A week or two ago I wrote about the Shroud of Turin, after a new study by Italian scientists was trumpeted in the media as apparently showing it really was the burial cloth of Christ. Naturally, it did no such thing: it showed that marks similar to those on the Shroud could be made using ultraviolet light. It's very interesting, but not proof of divine origin – especially in the light of radiocarbon dating results which put the Shroud at around 800 years old, which Prof Christopher Ramsey of the Oxford Radiocarbon Accelerator Unit tells me we have no reason to doubt.
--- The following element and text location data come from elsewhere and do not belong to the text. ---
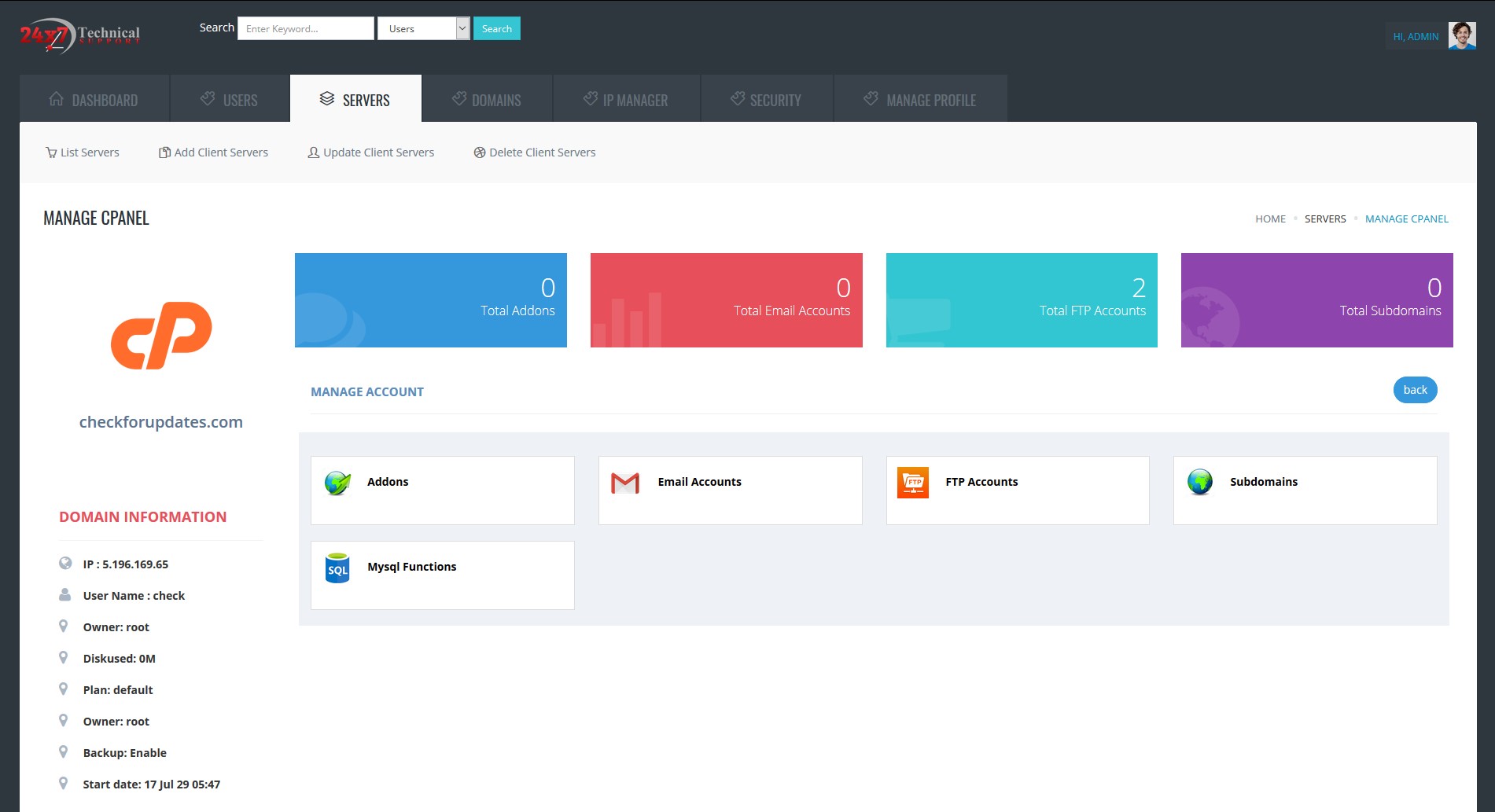Switch to the Dashboard tab
Viewport: 1495px width, 812px height.
(94, 100)
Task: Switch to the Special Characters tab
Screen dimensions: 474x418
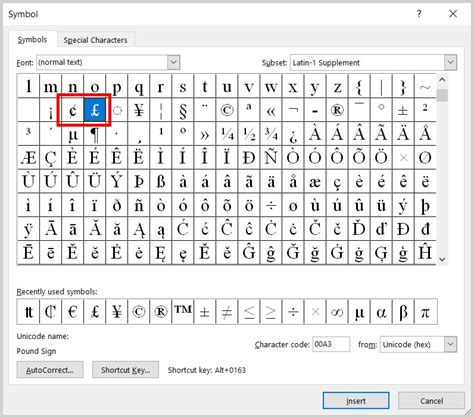Action: pyautogui.click(x=95, y=40)
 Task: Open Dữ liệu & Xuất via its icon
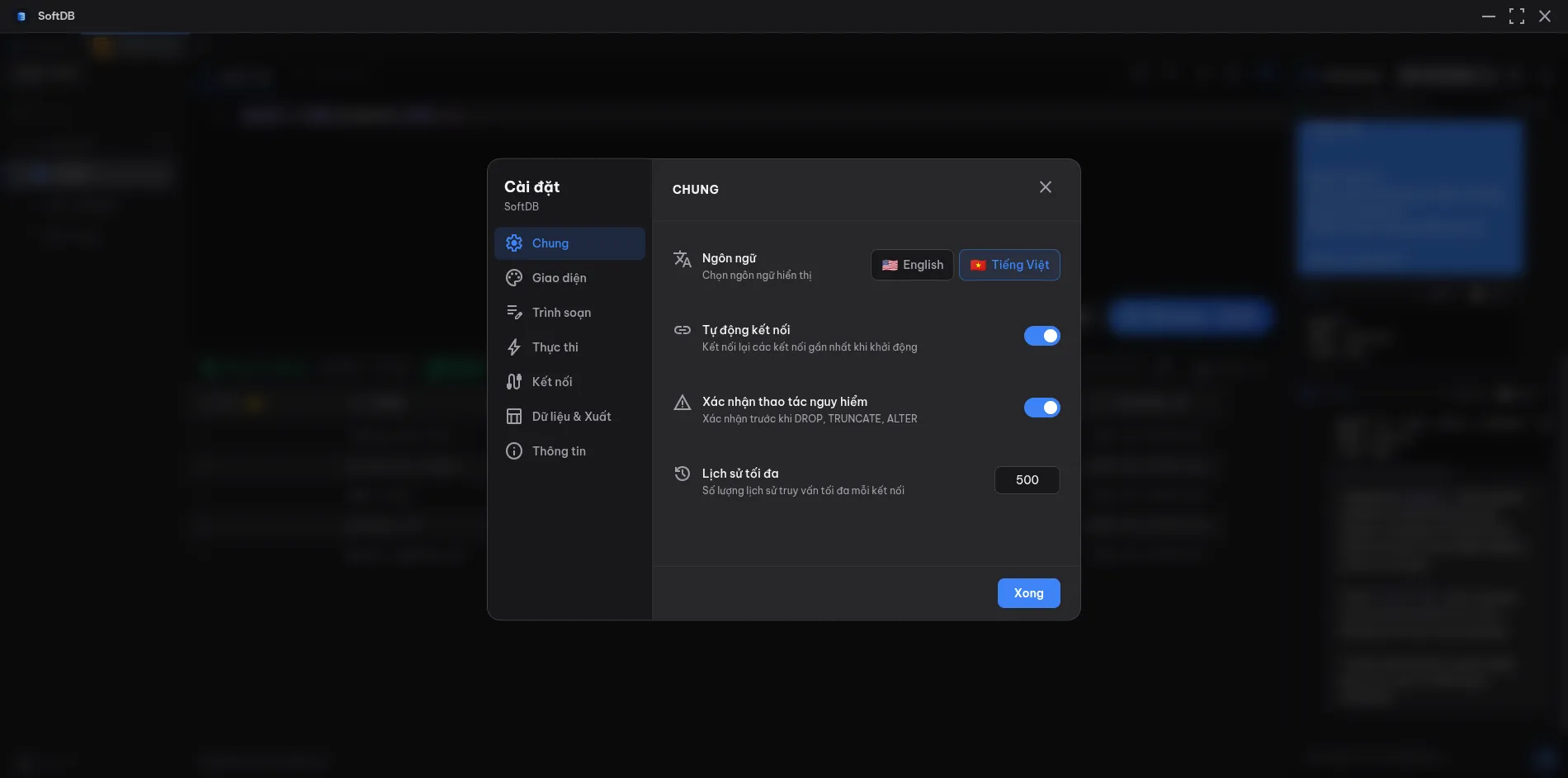pos(514,416)
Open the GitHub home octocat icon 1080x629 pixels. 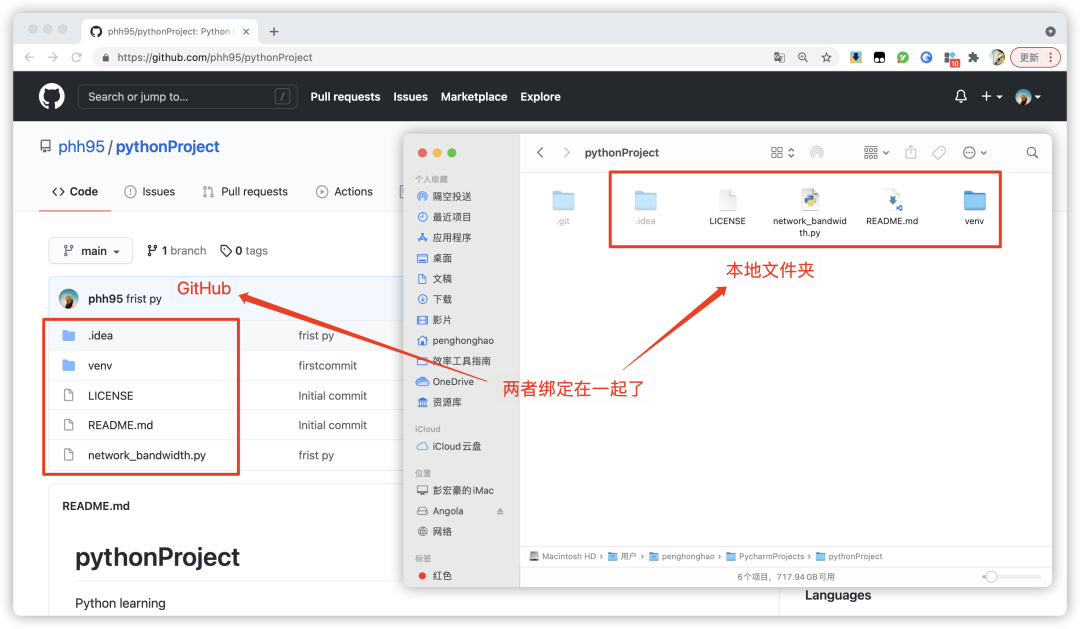pos(50,96)
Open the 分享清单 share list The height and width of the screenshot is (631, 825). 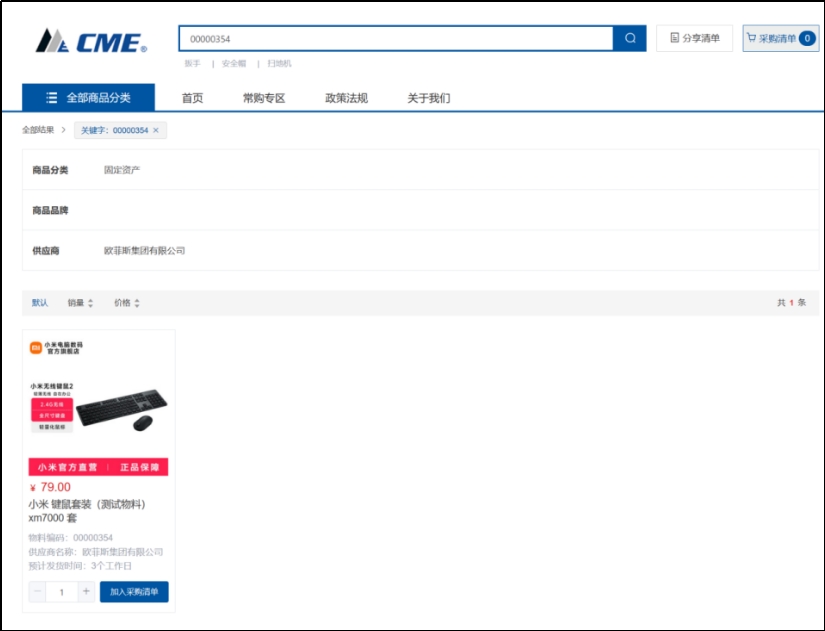pyautogui.click(x=694, y=38)
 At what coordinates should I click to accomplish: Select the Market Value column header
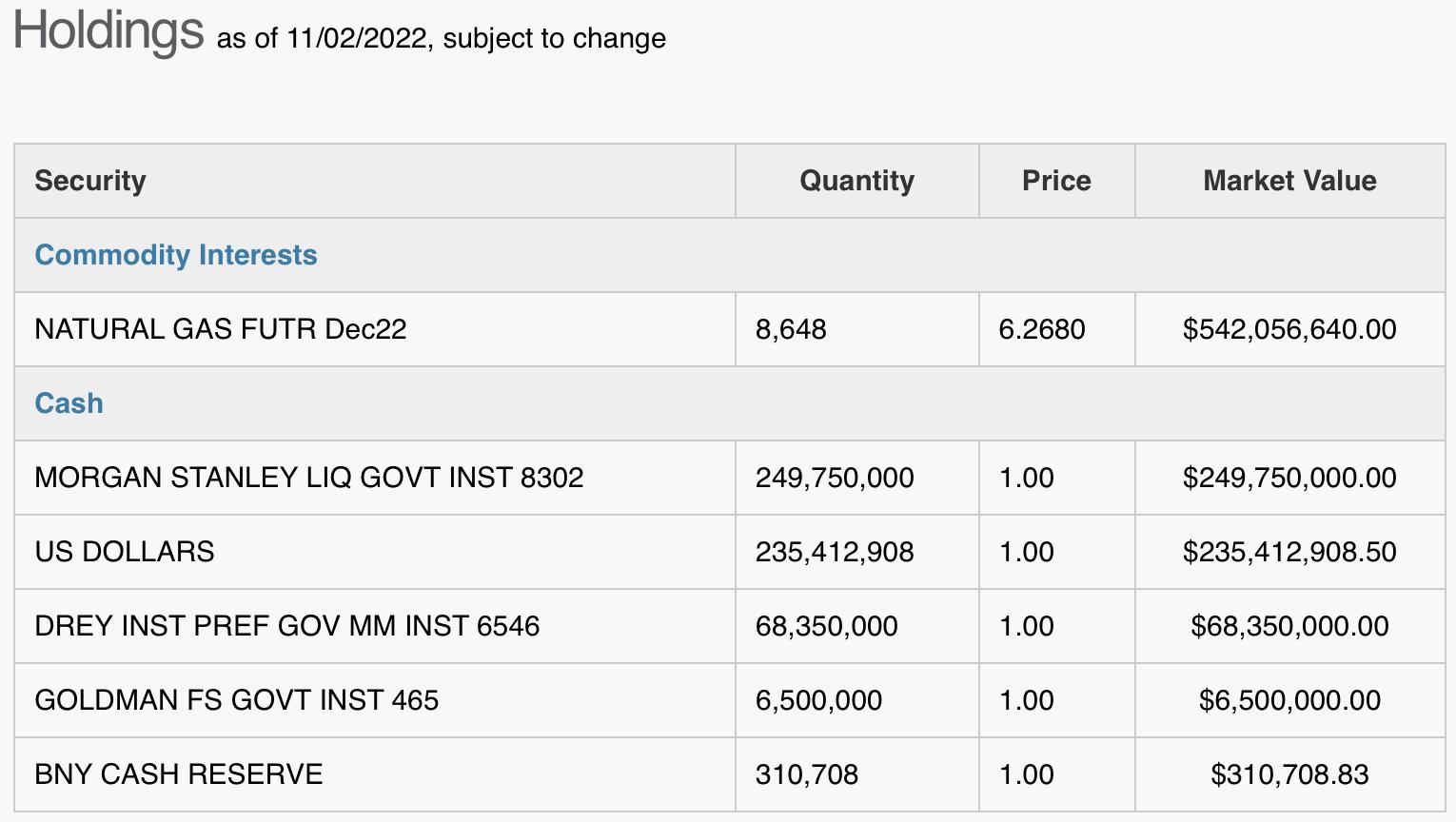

After I'd written it, one of the lead authors of the Italian study, Dr Paolo Di Lazzaro, got in touch to ask for a correction, which I happily made (specifically, I'd said the authors claimed that their method was "the only" way the Shroud image could have been made – they didn't). He also kindly agreed to a brief email interview about what he thought his study meant. I'll reprint his answers in full below:
You've been able to create very similar effects to the Shroud's markings using ultraviolet light. Is this the most plausible way the original markings were made? What are the alternatives?
You are right: we obtained a coloration “similar” to that of the body image on the Shroud. “Similar” means that it replicates several peculiar characteristics of the Shroud image, including the shallow penetration depth and the hue of color, the lack of fluorescence, and the absence of heating effects on the image formation. However, our coloration still does not match 100 per cent of the physical and chemical characteristics of the Shroud image. Till now, nobody was able to replicate all the body image characteristics. This inability to repeat (and therefore falsify) the image on the Shroud makes it impossible to formulate a reliable hypothesis on how the body image was made. As a consequence, we cannot state ultraviolet light is the most plausible way the original marking was made. Certainly, the radiation-based attempts (ultraviolet light, corona discharge, protons) gave coloration results which are much closer to the Turin Shroud image than the contact paint or chemical attempts are. In particular, the recent results obtained by Prof Garlaschelli using acid, powders and paints show the incapacity of chemistry-based attempts to match the original characteristics at the microscopic level.
It's been reported that your research shows that the Shroud was not a "medieval fake". Do you agree with that assessment?
As discussed in the previous answer, all the attempts to replicate the body image on the Shroud were partially (often totally) unsuccessful. We must admit it is not easy creating an image that is negative, has 3D encoded information, is extremely shallow, with the color intensity is determined by the surface density of fibrils all having the same RGB value, and which does not fluoresce under UV illumination. Modern technologies seem unable to produce an image with the characteristics of the Shroud image, even using the most advanced tools like those used in our experiments. As a consequence, it is unlikely that a forger could have created this image using technologies available in the Middle Ages. In addition, we must consider the body image is not the only difficult-to-replicate marking. On the Shroud there are also stains of blood with high levels of bilirubin which would be consistent with a haemolytic process caused by torture, eg whipping (the bilirubin content being only visible by UV lamps, such as those used by policemen to detect organic traces), there is the absence of image under the blood stains, and many other forensic details unknown in the Middle Ages.
When I spoke to Prof Ramsey, he said that the radiocarbon dating results putting it at 1260 – 1390AD were reliable, and that the suggestions of contamination or medieval repair were unlikely. Do you agree with that?
I have no experience of radiocarbon dating. As a consequence, I have to accept the opinion of Prof Ramsey. However, I note we have a problem: there is an object dated 1260AD that has a microscopic complexity such that it cannot be made by a forger in 1260AD. Does Prof Ramsey have any idea how to solve this contradiction? Can we collaborate to find a solution? Is it possible to organise a team of experts that reconsider both dating and microscopic characteristics of this extraordinary image?
What is the significance of the Shroud if it is shown to be of medieval origin? Is it still a fascinating artifact even if it isn't Christ's burial cloth?
The significance of the Shroud for mankind was addressed by Pope John Paul II and more recently by Pope Benedict XVI. The best definition of the Shroud from a scientific point of view was by Pope John Paul II: the Shroud is a challenge to our intelligence.
Do you personally believe that it is the Shroud of Christ?
As a scientist, I think we will never demonstrate the Shroud is the burial cloth of Christ. Even if it will be shown this cloth is of the first century, we will have a probability, never a certainty. However, I have studied more than 60 peer-reviewed papers on this topic, analysed a lot of microphotographs and microscope images, read sophisticated spectral information, and considered many other scientific data available. The more one studies the Shroud from a scientific perspective, the clearer it becomes that this image could not have been made by a forger, either medieval or modern. This allows to come back to the “question of questions”: how was the body image on the Shroud made?